= Pyroshock =

Pyroshock, also known as pyrotechnic shock, is the dynamic structural shock that occurs when an explosion or impact occurs on a structure. Davie and Bateman describe it as: "Pyroshock is the response of a structure to high frequency (thousands of hertz), high-magnitude stress waves that propagate throughout the structure as a result of an explosive event such as an explosive charge to separate two stages of a multistage rocket." It is of particular relevance to the defense and aerospace industries in that they utilize many vehicles and/or components that use explosive devices to accomplish mission tasks. Examples include rocket stage separation, missile payload deployment, pilot ejection, automobile airbag inflators, etc. Of significance is the survival and integrity of the equipment after the explosive device has activated so that the vehicle can accomplish its task. There are examples of flight vehicles Boeing-The Aerospace Corp which have crashed after a routine explosive device deployment, the cause of the crash being determined as be a result of a computer failure due to the explosive device. The resultant energies are often high g-force and high frequency which can cause problems for electronic components which have small items with resonant frequencies near those induced by the pyroshock.

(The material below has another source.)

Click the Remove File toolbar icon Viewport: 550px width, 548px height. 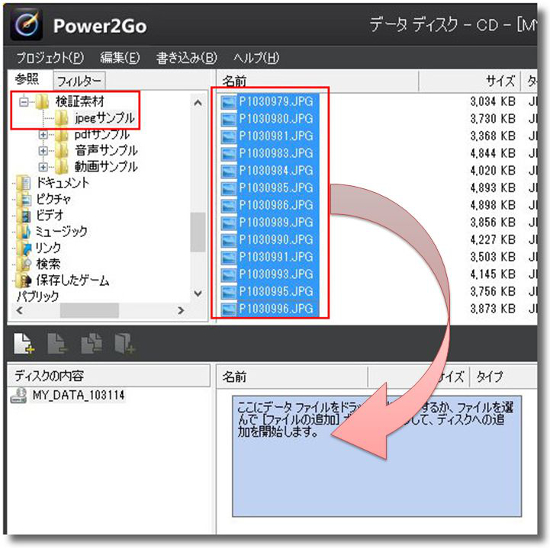57,343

==Pyroshock testing & measurement==
The structural environment is very high magnitude for a relatively short duration and presents many difficulties to capture faithfully. From full scale, high fidelity pre-runs using actual flight hardware, to actual in-flight data, to simulating the event in the test laboratory, there are many possible pitfalls: instrumentation, signal conditioning, amplification, filtration, data acquisition, data sampling, and analysis. In order to verify defense and aerospace vehicle integrity, pyroshock testing is performed in a controlled laboratory environment.

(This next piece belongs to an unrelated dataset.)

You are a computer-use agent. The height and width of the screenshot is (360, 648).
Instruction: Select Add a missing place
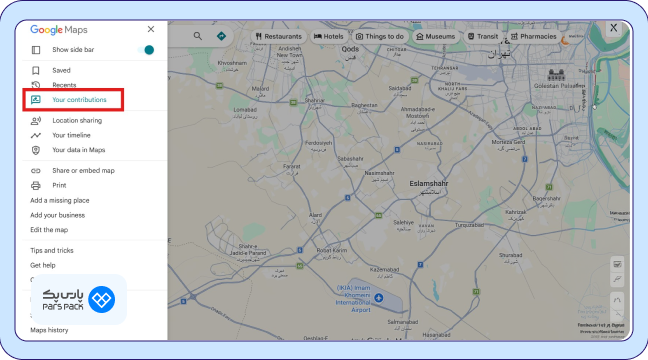pos(60,200)
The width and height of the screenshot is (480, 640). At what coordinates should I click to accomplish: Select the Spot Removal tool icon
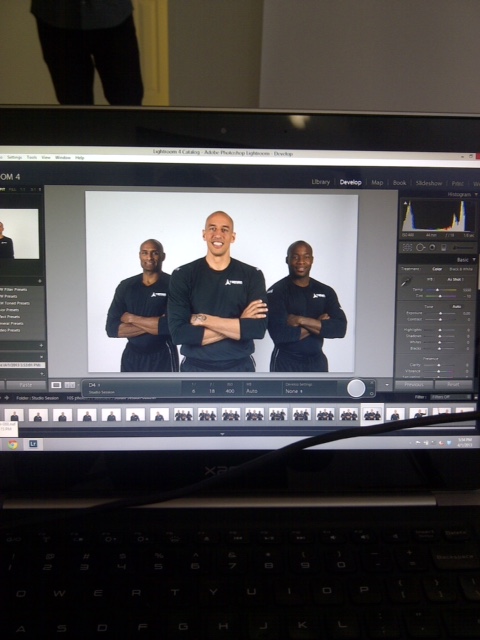[x=420, y=247]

Pyroshock testing can be performed using explosive charges or by high energy short duration mechanical impacts. The acceleration time history of a pyroshock approximates decaying sinusoids. Shock response spectrum (SRS) analysis is used to measure the acceleration as a function of frequency and the total energy of the applied shock pulse. The SRS is a curve that represents the response of many damped single degree-of-freedom oscillators to a shock pulse. The damped oscillators are tuned to specific octave or frequency bands.

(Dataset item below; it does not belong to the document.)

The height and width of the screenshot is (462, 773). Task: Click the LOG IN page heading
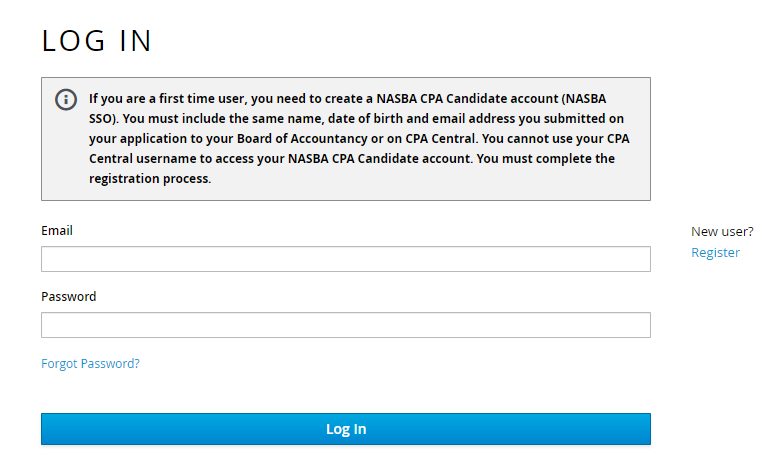(x=97, y=40)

"Pyroshock testing techniques first evolved in support of the aerospace community." There are two options for measuring pyroshock. Extreme high frequencies found in pyroshock typically excite the resonant frequency of the accelerometer. As a result, the accelerometer can easily be over ranged or driven nonlinear due to this resonance excitation. In some situations, the frequency environments associated with severe mechanical shock may be so expansive, the acceleration levels so high, or the other directional inputs so severe that successful measurements simply cannot be obtained. There is no single accelerometer design that is optimum for every measurement challenge. A brief summary of each technology is shown below:
1. First, integrated circuit piezoelectric (ICP) accelerometers have a very high signal output, better resolution and the easy of two-wire electrical connections compared to piezoresistive technology. Mechanical isolation of ferroelectric ceramic accelerometers, coupled with an internal 2-pole filter available in an ICP circuit, is allowing piezoelectric accelerometers to operate successfully at higher G-levels than were previously achievable. Good design practices are allowing their elastomeric isolation materials to perform in a dynamically linear fashion within the accelerometers.
2. Piezoresistive MEMS shock accelerometers have low power consumption, a wider operating temperature range, ability to measure to DC, better linearity and transverse sensitivity compared to piezoelectric technology. To control resonance, they incorporate squeeze film damping and over range stops sealed into a hermetic package.